Top College Assignments

Lisa G

Mass Media & Pop Culture

September 19, 2001

 

Reebok: Defying Convention

This Reebok advertisement from the August 2001 issue of Self magazine shows off the company’s new shoes in an exciting, fast-paced, eye-catching way. To determine this ad’s effectiveness, it is important to examine the demographics and purpose of the magazine in which it was placed and to study the visual content of the ad, both from a technical perspective as well as by making inferences about the ad’s central characters.

First of all, Self, a women’s fitness magazine, is aimed at women ages 18 to 24 who value exercise and looking good. One could infer that this type of magazine is successful because many women of this age are unmarried and therefore probably want to look good to impress a boyfriend or fiancé, and they have the time to exercise because they are not yet tied down with several children. This is only my opinion, of course. The magazine’s audience may also be women who want to assert their independence and strength, as exhibited by their physical prowess. At any rate, because the magazine’s audience is young women interested in fitness, it makes sense that Reebok athletic shoes would be advertised within its pages. 

Now for the ad itself: The advertisement is found in a prestigious spot in the magazine, right toward the front before even the first article appears (many women will inevitably have to flip past it to get to the table of contents). It stars two main characters: a young, white, blond woman and a young black man, both probably in their early 20s. Her white, collared shirt and black skirt show the woman’s femininity. She looks properly dressed for a day at work. Yet, on her feet are neon green and black Reebok shoes, which seem to be ultra-modern-looking tennis shoes; quite a contrast from her dressy outfit. Beside her, the man is similarly dressed: white collared shirt, a tie, and black dress pants, also with funky black shoes. Are they colleagues at work who have decided to entertain themselves on their lunch break by racing shopping carts? Or are they in fact grocery store employees who maybe are defying their responsibilities a bit or have found a fun way to gather the carts and take them back to the store? The message sent by the characters is that they are grown-ups with jobs, maybe fresh out of college, yet the kid in them still shines through at times: they want to be daring, maybe even a little reckless and “defy convention,” as the ad says. 

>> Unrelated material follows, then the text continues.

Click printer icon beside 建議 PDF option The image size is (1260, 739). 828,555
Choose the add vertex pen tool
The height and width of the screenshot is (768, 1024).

Technically speaking, the ad attempts to capture the energy, the motion, of the scene. In a parking lot, two characters are racing along in shopping carts. By blurring the road and keeping the background out of focus, the viewer gets the sense that the carts are moving at a rapid pace, and, as one cart is ahead of the other, the idea that the carts are racing each other as well. The female character is in focus, smiling, maybe laughing with delight at the thrill of the ride. The man, beside her, has his mouth open, but more like he’s screaming. The female is bold and confident, whereas maybe the guy’s a little wimpier: this would appeal to the more independent females in Self’s audience. Many contrasting colors are also used in the ad: the black and white outfits contrast with the bright red plastic on the shopping carts, while the blue sky and brown road compose a more neutral background. The metal square grid of the shopping carts gives the ad texture and reflects the sunlight, too. The season is summertime, as the characters are not wearing coats, it appears to be a sparkling sunny day, and even palm trees appear in the background behind a building; the traditional image of a California summer day. Below the eye-catching picture is simple white space containing a single shoe at the center, which the reader recognizes as the ones shown on the woman’s feet. At the bottom right is the simple slogan: “Reebok. Defy Convention.” 

As many readers tend to look first at the upper left-hand corner of the page (perhaps from the habit of reading left to right), the woman’s smiling face is most likely the first thing they will see. When they one see the characters astride their carts, the thought that occurs is, “Why are these people in carts? What is this ad for?” Then they see the shoe and all becomes clear. 

This is an unusual ad for many reasons: first, shopping cart racing is something I have only ever seen elsewhere on the MTV show Jackass, and second, because most shoe advertisements, (like one for Asics also found in the same magazine), show a woman running, whether to clear her mind or impress men. In this case, the woman’s shoes do not directly help her accomplish a task with her legs. Maybe they brace her against the front of the shopping cart, but that’s about it. Perhaps Reebok’s intention is to show that the shoes are fashionable: they can be worn with a dressy outfit, and also come in handy for more athletic activities, even informal ones like shopping cart racing. The woman is ready to do whatever comes her way without having to worry about changing her footwear first, as a high-heel-wearing woman would. The cultural value of the woman being equal to the man is shown because the girl in the ad is being just as daring as the guy, and maybe a little tomboyish by wearing tennis shoes with a skirt. The attitude of the ad is laid back, relaxed, and enjoying the thrill of being alive.